BEGIN Given data

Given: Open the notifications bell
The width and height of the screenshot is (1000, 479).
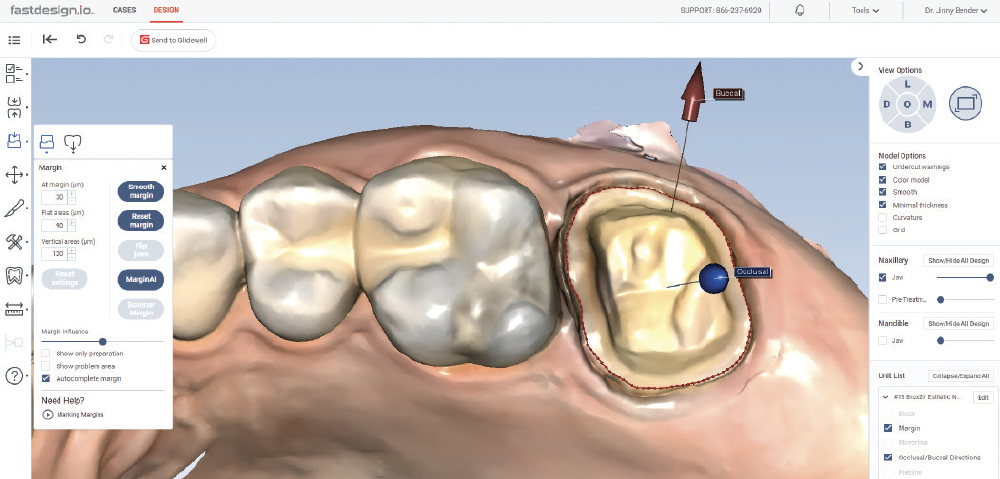Looking at the screenshot, I should [x=800, y=10].
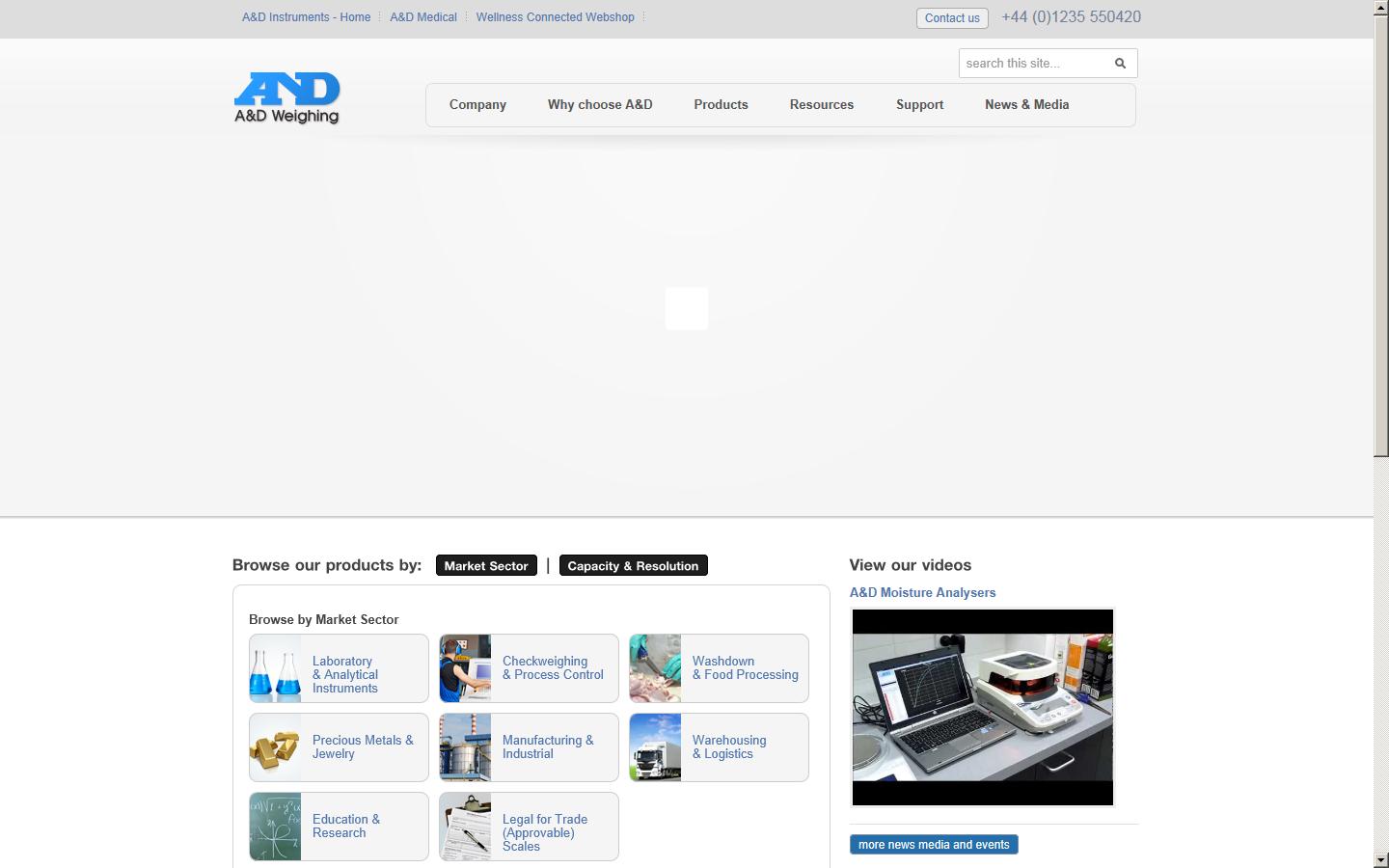Open more news media and events
Image resolution: width=1389 pixels, height=868 pixels.
click(933, 844)
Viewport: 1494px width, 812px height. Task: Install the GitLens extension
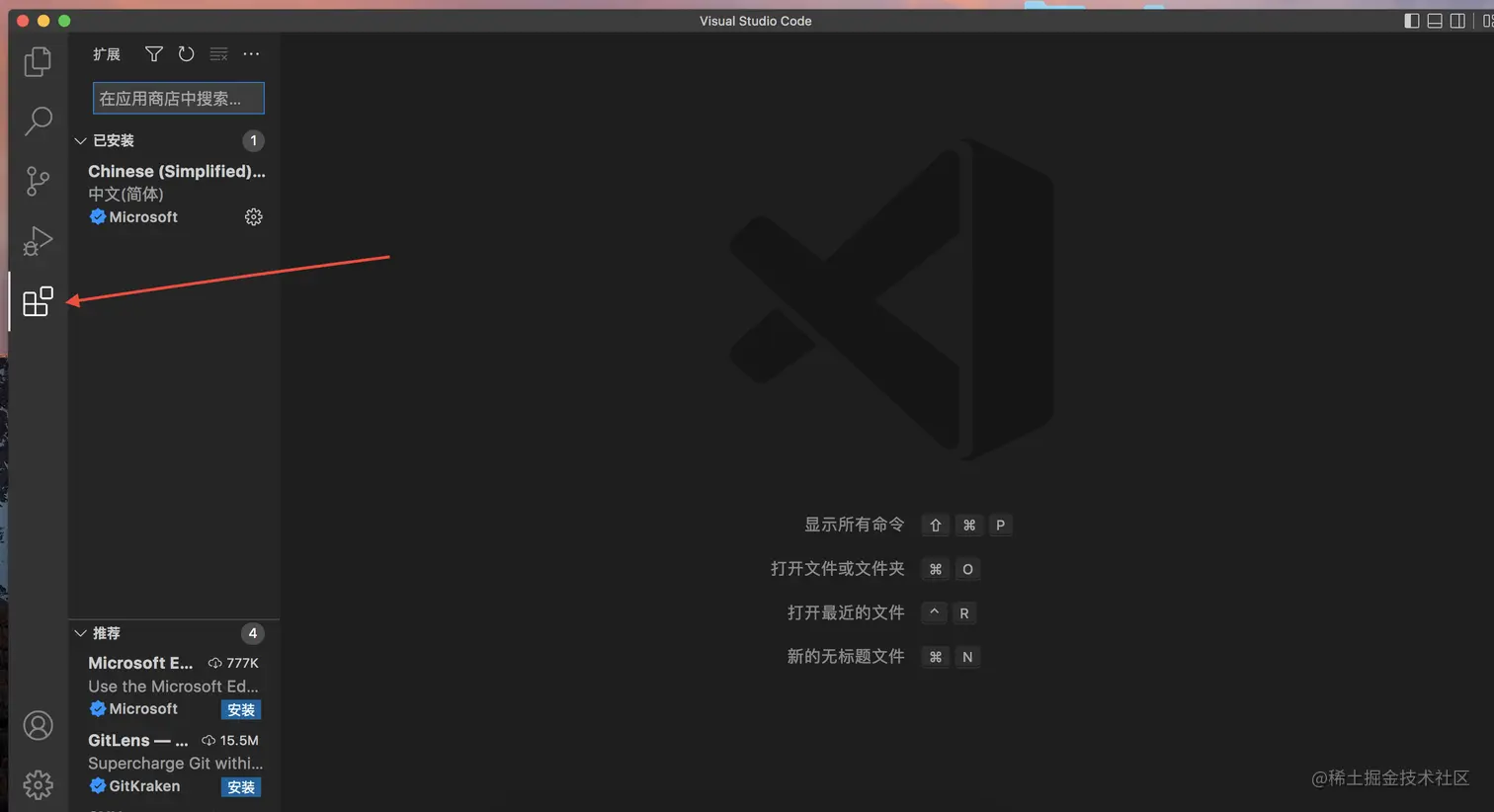click(x=240, y=786)
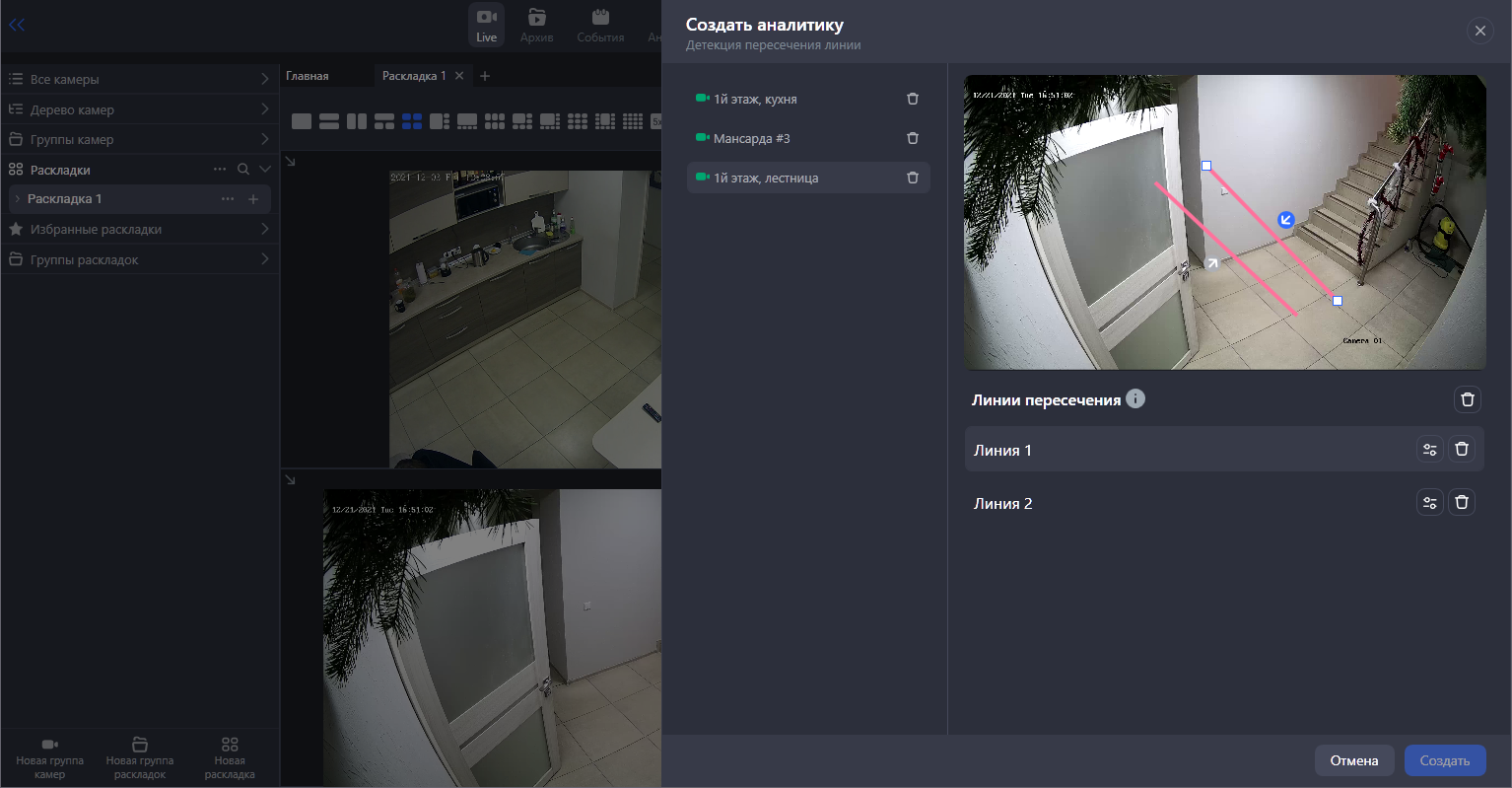1512x788 pixels.
Task: Grab the lower line endpoint handle
Action: point(1337,301)
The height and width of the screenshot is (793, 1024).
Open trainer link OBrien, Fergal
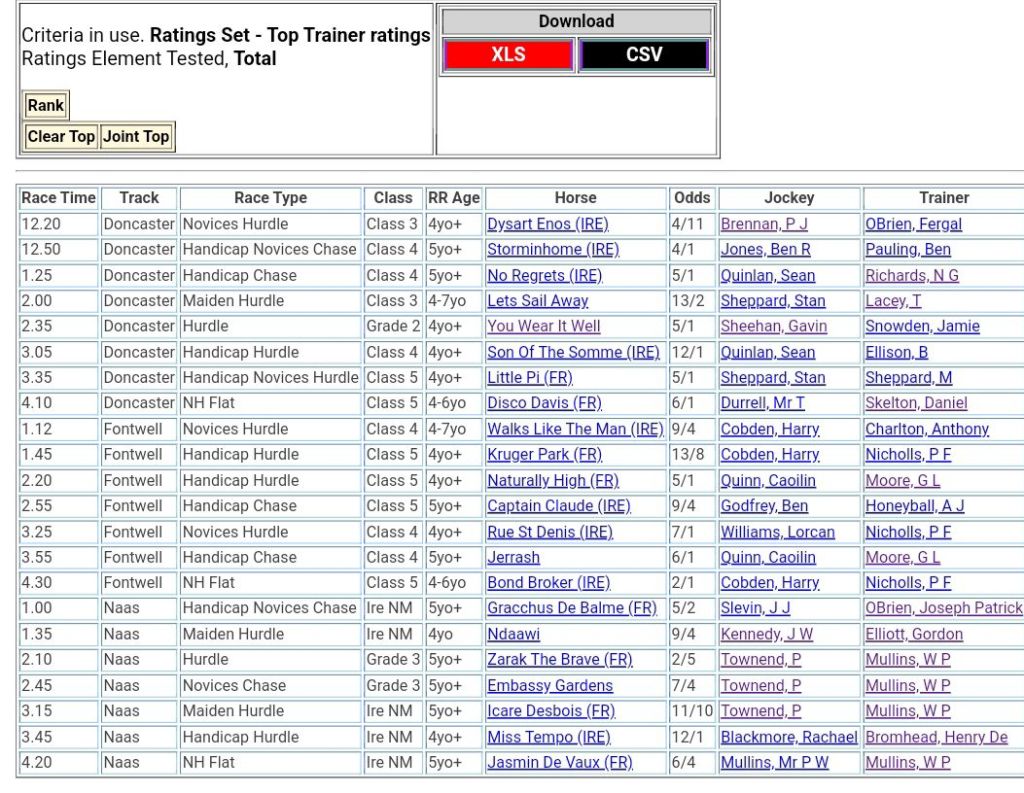[x=913, y=224]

END Given data

Goal of the exercise
Would you please output the listing above exactly, leaving out the pictures?

Solution
Given: Open the notifications bell
The width and height of the screenshot is (1000, 479).
Looking at the screenshot, I should [x=800, y=10].
Open more news media and events
Image resolution: width=1389 pixels, height=868 pixels.
click(933, 844)
Viewport: 1494px width, 812px height. Task: Install the GitLens extension
click(x=240, y=786)
1512x788 pixels.
Task: Grab the lower line endpoint handle
Action: point(1337,301)
The height and width of the screenshot is (793, 1024).
Open trainer link OBrien, Fergal
[x=913, y=224]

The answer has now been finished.